Data items:
..........

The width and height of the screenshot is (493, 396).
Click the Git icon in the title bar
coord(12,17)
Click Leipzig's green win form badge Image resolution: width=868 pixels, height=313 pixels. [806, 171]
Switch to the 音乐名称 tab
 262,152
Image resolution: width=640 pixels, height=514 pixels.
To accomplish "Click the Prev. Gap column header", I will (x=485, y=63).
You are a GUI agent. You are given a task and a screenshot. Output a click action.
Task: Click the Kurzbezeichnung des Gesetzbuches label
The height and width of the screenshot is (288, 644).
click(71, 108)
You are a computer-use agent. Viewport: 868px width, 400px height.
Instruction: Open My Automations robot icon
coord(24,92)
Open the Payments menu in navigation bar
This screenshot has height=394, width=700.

..........

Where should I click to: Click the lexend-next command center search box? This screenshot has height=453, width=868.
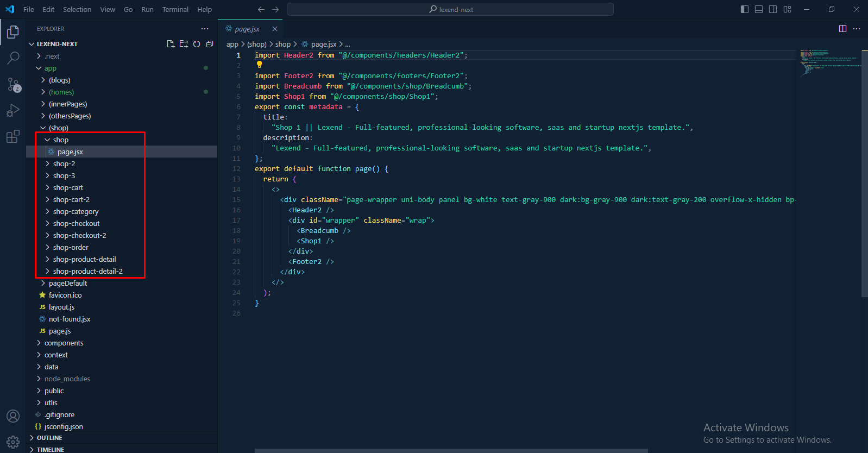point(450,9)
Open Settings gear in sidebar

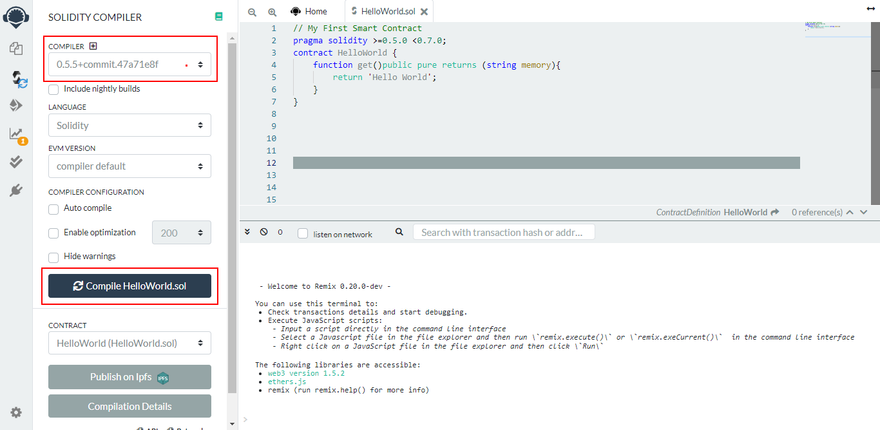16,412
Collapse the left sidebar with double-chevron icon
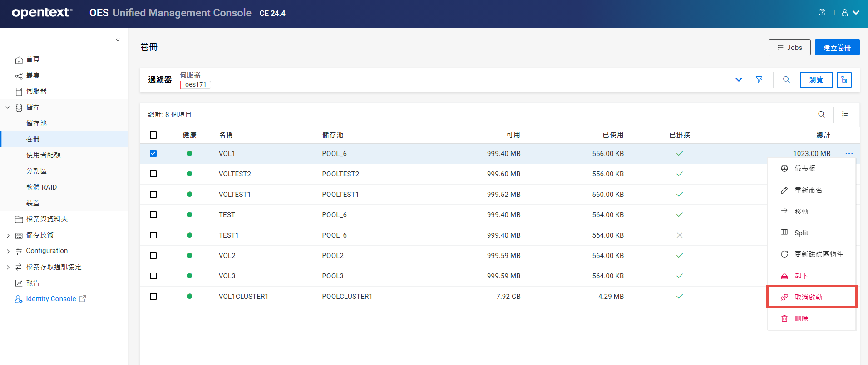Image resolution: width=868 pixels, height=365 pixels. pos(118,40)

..........

§ **Exercise**
Look above for the line holding "Instruction: Open My Automations robot icon", then set down exactly that line and every line after it up to and including the line holding "This screenshot has height=394, width=700.", with nothing else.

§ **Your response**
Instruction: Open My Automations robot icon
coord(24,92)
Open the Payments menu in navigation bar
This screenshot has height=394, width=700.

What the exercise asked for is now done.